Il cantutore emiliano ospite ad Alassio ha stroncato senza mezze misure il festival europeo, esprimendo dubbi anche sul prossimo conduttore e direttore artistico di Sanremo
In piazza ad Alassio, Zucchero ha affidato a un lungo virgolettato il suo giudizio sul nuovo corso sanremese e sul legame con l’Eurovision Song Contest. «Non conosco De Martino come cultore musicale, magari ha qualità nascoste. Eurovision è roba di plastica, spendono milioni per balletti intorno al culo. Che c… me ne frega», ha detto il bluesman emiliano, distinguendo tra la figura del futuro direttore artistico di Sanremo 2027 e la competizione europea. De Martino, che dalla prossima edizione guiderà il Festival come conduttore e direttore artistico, è stato “punzecchiato” più sul piano della legittimazione musicale che su quello personale: Zucchero si limita a registrare di non conoscerlo «come cultore», lasciando aperta la possibilità di «qualità nascoste».

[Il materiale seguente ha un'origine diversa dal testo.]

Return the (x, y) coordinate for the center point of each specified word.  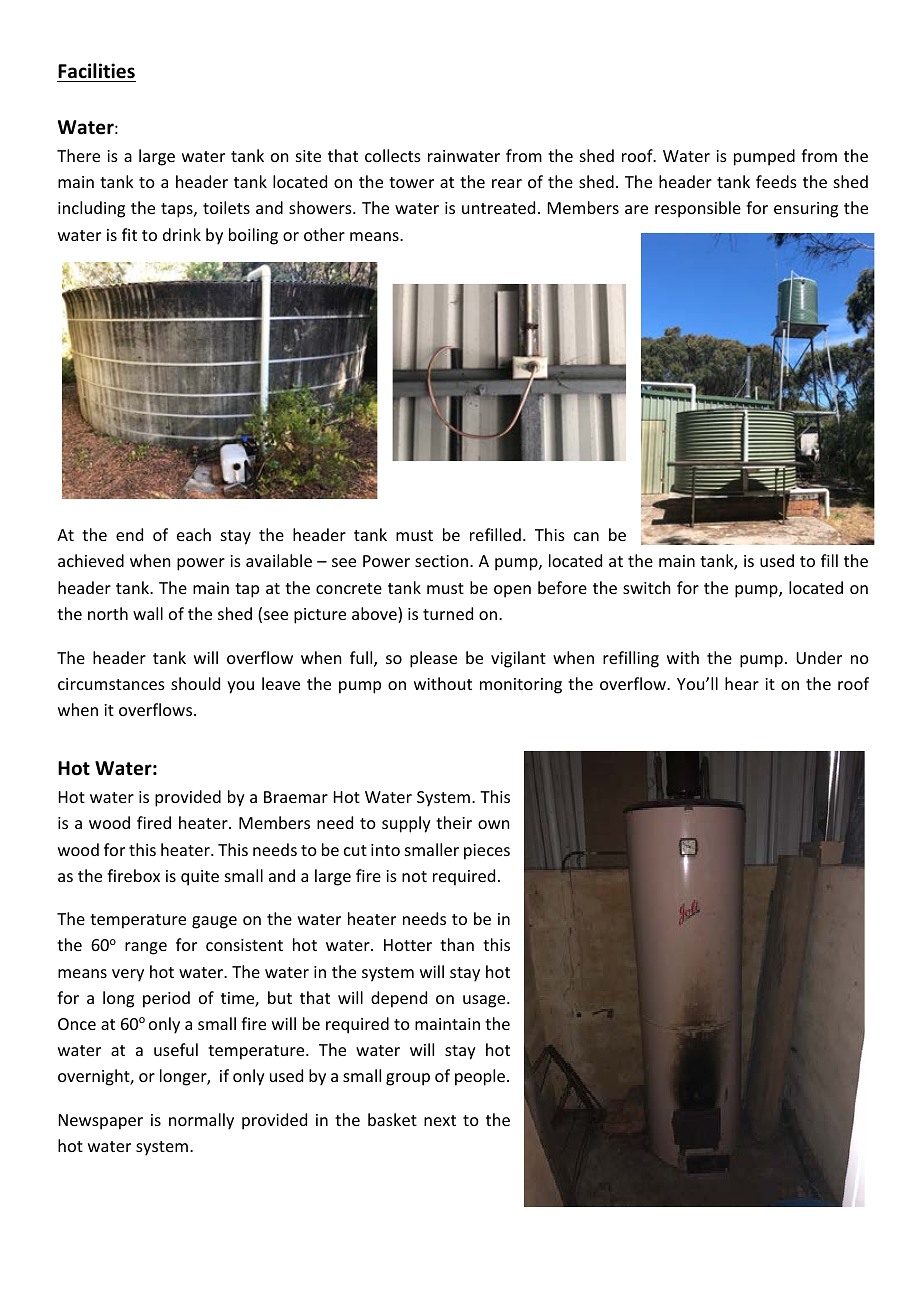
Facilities (96, 71)
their (454, 822)
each (194, 534)
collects (393, 155)
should (195, 683)
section (443, 561)
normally (201, 1121)
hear (742, 683)
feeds (776, 181)
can (586, 536)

Molto più netto, invece, l’affondo sull’Eurovision. Da anni il vincitore di Sanremo – salvo rinunce o impedimenti tecnici – viene designato dalla Rai come rappresentante dell’Italia al contest organizzato dall’Ebu, trasformando di fatto la vittoria all’Ariston in un pass per la vetrina paneuropea. È questo meccanismo, e il modello di show ad alto tasso di spettacolarizzazione, che il cantautore prende di mira: «una roba di plastica» fatta di scenografie costose e «balletti» che, a suo dire, finiscono per svuotare di senso la musica dal vivo. Un giudizio che si inserisce nel filone di critiche già espresse dall’artista nelle scorse settimane, quando aveva definito l’Eurovision «una partita di ping pong» e «fa cagare in ogni modo», contestando il fatto che il Festival italiano sia agganciato in modo così stretto alla gara continentale.